The vulnerability exists due to insufficient validation performed by the Task Scheduler service on XML schema files. A local attacker could exploit this vulnerability by submitting malicious requests to the system. If successful, the attacker could execute arbitrary code on the system with SYSTEM privileges.
Functional code that exploits this vulnerability is publicly available.
Microsoft confirmed the vulnerability in a security bulletin and released software updates.
Indicators of Compromise
The following products are vulnerable:
Windows Vista SP2 and prior
Windows Vista x64 Edition SP2 and prior
Windows Server 2008 for 32-bit Systems SP2 and prior
Windows Server 2008 for x64-based Systems SP2 and prior
Windows Server 2008 Itanium-based Edition SP2 and prior
Windows 7 for 32-bit Systems
Windows 7 for x64-based Systems
Windows Server 2008 R2 for x64-based Systems
Windows Server 2008 R2 for Itanium-based Systems
The vulnerability is due to insufficient validation of XML schema files processed by the Task Scheduler service.

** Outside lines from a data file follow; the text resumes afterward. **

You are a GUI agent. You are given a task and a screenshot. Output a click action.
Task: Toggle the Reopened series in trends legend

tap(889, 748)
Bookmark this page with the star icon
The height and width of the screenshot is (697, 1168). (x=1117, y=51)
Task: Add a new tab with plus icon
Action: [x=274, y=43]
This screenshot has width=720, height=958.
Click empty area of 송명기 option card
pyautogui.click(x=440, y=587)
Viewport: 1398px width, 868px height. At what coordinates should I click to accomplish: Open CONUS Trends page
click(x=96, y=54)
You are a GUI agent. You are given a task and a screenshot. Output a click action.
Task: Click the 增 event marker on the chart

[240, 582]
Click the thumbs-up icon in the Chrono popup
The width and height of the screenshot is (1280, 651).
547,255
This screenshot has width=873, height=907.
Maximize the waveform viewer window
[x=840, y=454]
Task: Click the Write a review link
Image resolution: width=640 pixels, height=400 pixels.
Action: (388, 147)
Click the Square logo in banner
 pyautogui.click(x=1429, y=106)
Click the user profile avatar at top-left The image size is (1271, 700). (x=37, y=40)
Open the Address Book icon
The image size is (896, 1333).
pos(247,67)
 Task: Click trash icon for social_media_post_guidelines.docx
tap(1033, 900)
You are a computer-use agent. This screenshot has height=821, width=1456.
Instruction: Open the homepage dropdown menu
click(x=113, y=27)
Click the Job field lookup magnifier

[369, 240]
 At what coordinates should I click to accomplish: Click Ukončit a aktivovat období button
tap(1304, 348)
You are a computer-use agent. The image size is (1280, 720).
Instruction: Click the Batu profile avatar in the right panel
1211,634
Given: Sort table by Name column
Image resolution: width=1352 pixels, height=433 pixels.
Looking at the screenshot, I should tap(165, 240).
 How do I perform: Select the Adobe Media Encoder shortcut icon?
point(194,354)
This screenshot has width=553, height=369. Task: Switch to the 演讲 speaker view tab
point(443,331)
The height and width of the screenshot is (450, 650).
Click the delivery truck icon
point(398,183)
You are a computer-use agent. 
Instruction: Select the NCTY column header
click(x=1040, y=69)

The Task Scheduler does not properly check fields in unspecified XML schema files that could be accessed and manipulated via the Component Object Model (COM) interface.
A local attacker could exploit this vulnerability by submitting malicious requests to the COM interface, allowing the attacker to manipulate a valid XML schema file. The processing of the modified XML schema files by the Task Scheduler could allow the attacker to load tasks in the Task Scheduler that would run with SYSTEM privileges.
The attacker must possess credentials sufficient to authenticate to the system prior to exploitation. The access requirement reduces the likelihood of a possible attack.
Reports indicate the vulnerability is being actively exploited in the wild by the W32/Stuxnet-B malicious software documented in Alert 20915. The malicious software exploits a privilege escalation vulnerability that is already present on the system because of another vulnerability or because the attacker has used social engineering techniques to persuade a user to open a malicious executable file.
By exploiting the privilege escalation vulnerability, the malicious software could take complete control over the system. The behavior is most useful on systems such as Windows Vista or Windows 7 where users typically hold only limited privileges, limiting the privileges of any malicious code present on the system.
Administrators are advised to apply the available software updates.
Administrators are advised to allow only trusted users to access local systems.
Administrators are advised to implement physical security for production servers.
Administrators are advised to monitor affected systems.
Microsoft has released a security bulletin at the following link: MS10-092
Microsoft customers can obtain updates directly by using the links in the security bulletin. These updates are also distributed by Windows automatic update features and available on the Windows Update website. Microsoft Windows Server Update Services (WSUS), Systems Management Server, and System Center Configuration Manager can assist administrators in deploying software updates.
Microsoft has released a security bulletin and software updates to address the Microsoft Windows Task Scheduler privilege escalation vulnerability.
2010-December-14 18:55 GMT
Functional code that exploits the Microsoft Windows Task Scheduler privilege escalation vulnerability is publicly available.
2010-November-22 15:22 GMT
Multiple Microsoft Windows operating systems contain a vulnerability that could allow an unprivileged, local attacker to gain elevated privileges. Updates are not available.